LLM-driven browsing has a place: capturing state from a sequence of human clicks + fetches, scoping out one specific bug. Using it as the development loop was the mistake.
So I stopped, stepped back, and asked the agent to build the thing it actually needed: a full end-to-end test pipeline with proper UX specs. Suddenly it wasn’t the LLM doing the testing — proper test software was. The outcome changed dramatically: every push, full circle, green or red, no eyeballing.
The full-circle CI setup¶
Docker Compose, running in GitHub Actions:
- a complete IRC network — Azzurra’s own Bahamut
ircd+ services — booted from scratch in containers, in its own azzurra-testnet repo and pulled in here as a submodule undercicchetto/e2e/infra - a synthetic IRC client —
cicchetto/e2e/fixtures/ircClient.ts— that scripts the “other side of the conversation” deterministically over a raw TCP socket - the grappa bouncer — built from the same source as the dev image — connecting the testnet leaf as a normal user
- nginx fronting the cicchetto PWA, identical config to prod
- a headless Chrome via Playwright —
playwright.config.ts, runner image atcicchetto/e2e/runner/Dockerfile— driving the PWA the way a human would. Webkit on iPhone-15 viewport runs alongside, for the iOS-shaped specs.
The whole thing is glued together by scripts/integration.sh — compose up, run the suite, compose down -v on exit, no dangling state.
Every CI run now exercises the full circle:
- all servers boot
- the bouncer connects to the IRC network
- the synthetic client and the bouncer-backed user exchange messages
- the bouncer persists those messages in its sqlite scrollback store
- the PWA, driven by Playwright, performs the expected UX flows on top of that real backend
The current spec matrix lives at cicchetto/e2e/tests/ — M1 through M12 covers the messaging-and-window UX, plus a regression case (BUG7) for an iOS bug where own messages weren’t rendering until refresh. Each spec is one user-visible flow. Read one and you can guess what the next one tests.
We’ve had unit tests on the UI all along — they’re fine, they’re just not integration tests. They check components in isolation; a button can pass every prop-level assertion you can write and still be unclickable in a real browser. The integration suite is what we were missing. Now we have both: unit tests on the components, end-to-end specs on the UX, against a real bouncer and a real IRCd.

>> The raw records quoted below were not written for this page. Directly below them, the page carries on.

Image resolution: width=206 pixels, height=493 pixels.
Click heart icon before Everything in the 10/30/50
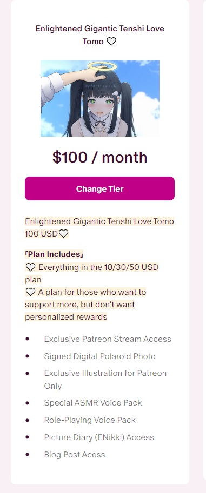[30, 268]
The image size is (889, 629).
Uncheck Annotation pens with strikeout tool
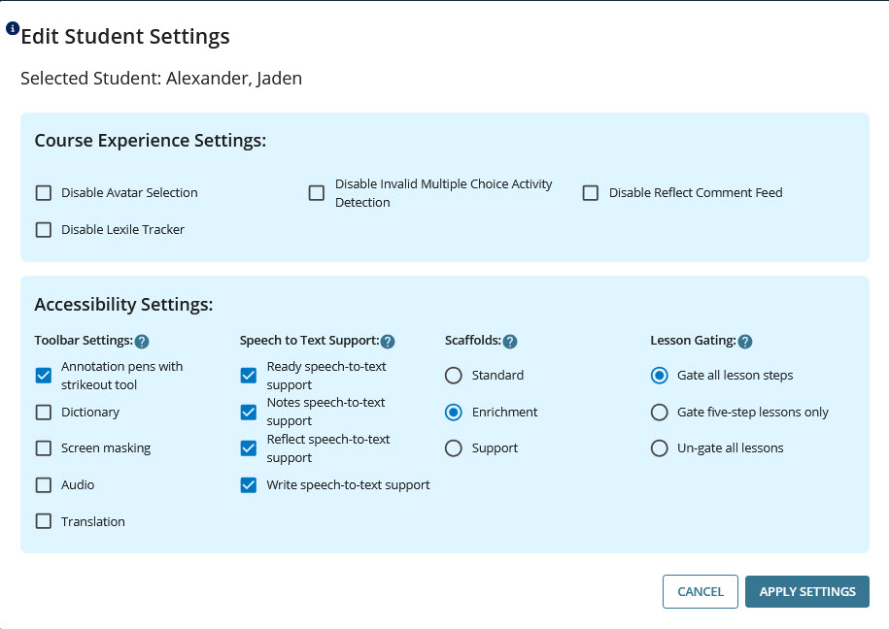click(x=44, y=376)
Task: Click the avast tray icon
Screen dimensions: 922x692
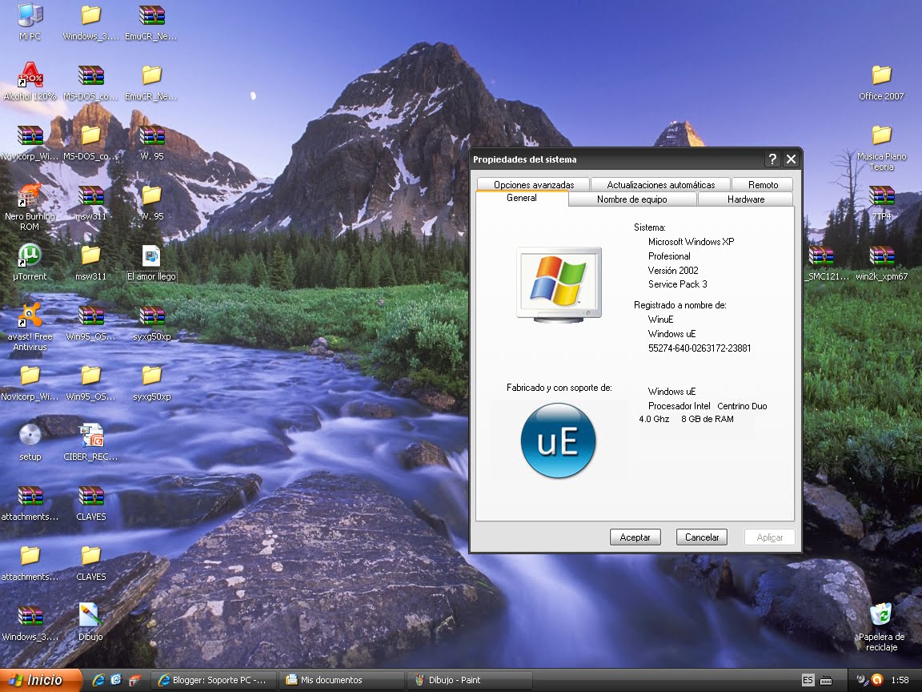Action: (x=877, y=679)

With this in place, the path to MVP is clear: each new UX feature lands with its own Playwright spec, the agent drives its own loop, and I review the diff and the green CI badge. That’s the model.
Soon¶
A couple more weeks to pass my own review gate, then I’ll open this up to the general public. Before that, hardening: I’ve been watching fail2ban work harder lately, port scans and spider crawls picking up on this site — covered the setup a while back in the pfasciilogd post, still earning its keep — and I want grappa to ship into a hostile internet without surprises. SASL flows, rate limits, auth surface, container hygiene. Then announce.
Repo open as ever: github.com/vjt/grappa-irc. Issues welcome. On #grappa via Azzurra webchat you’ll find vjt-claude (the AI I handed the project context to) or me, when I’m around.